- Work item:
Please return the lines below verbatim, beginning at the one that has "You are a GUI" and stopping after the one that has "1276x952 pixels.", and add no other lines.

- Records shown:
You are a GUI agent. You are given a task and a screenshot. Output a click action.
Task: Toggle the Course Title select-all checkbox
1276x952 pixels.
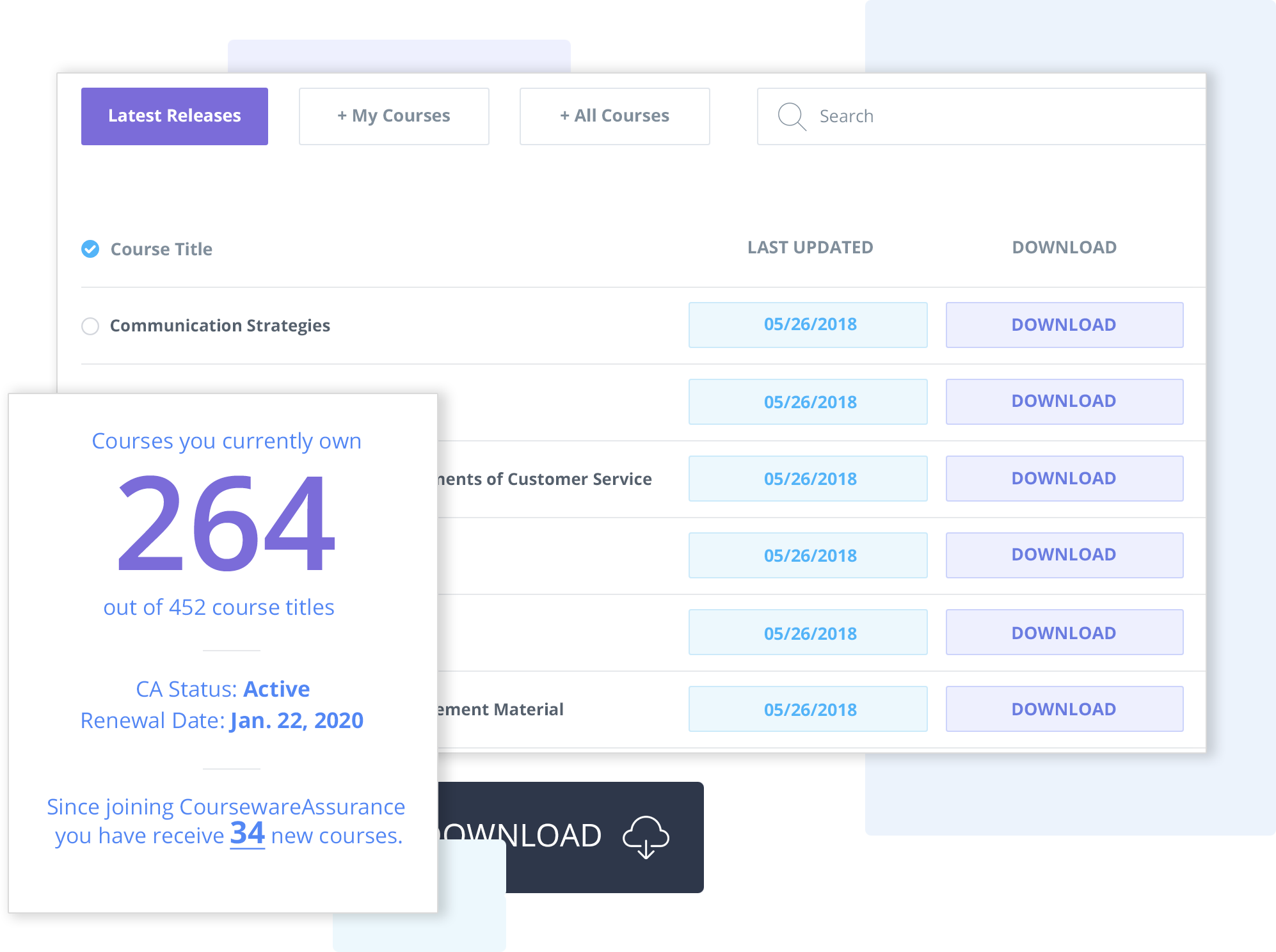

--

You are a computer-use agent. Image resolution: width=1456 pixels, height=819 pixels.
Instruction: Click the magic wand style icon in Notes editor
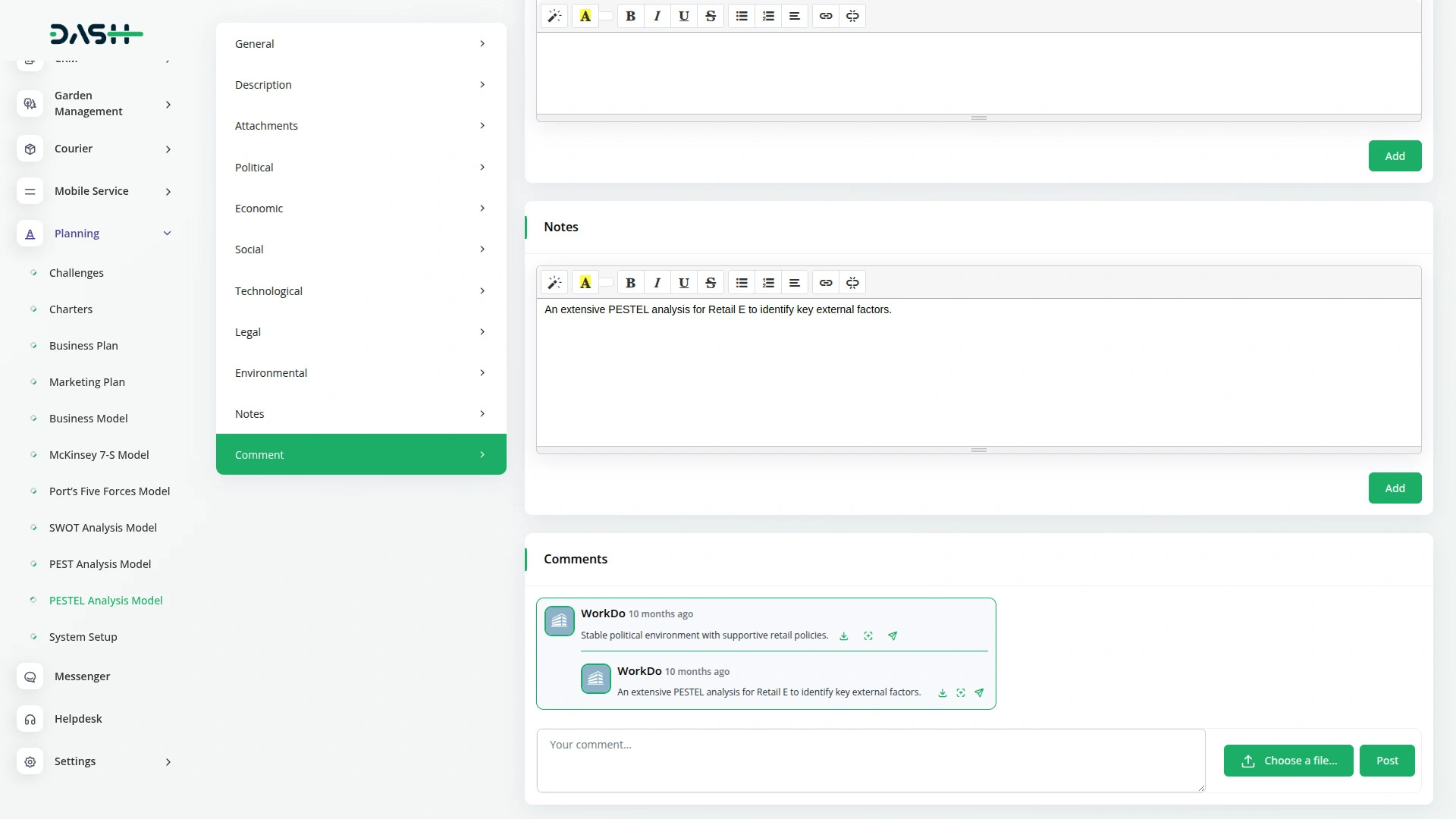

- Response to this task:
You are a GUI agent. You are given a task and a screenshot. Output a click action.
Task: Toggle the Course Title select-all checkbox
1276x952 pixels.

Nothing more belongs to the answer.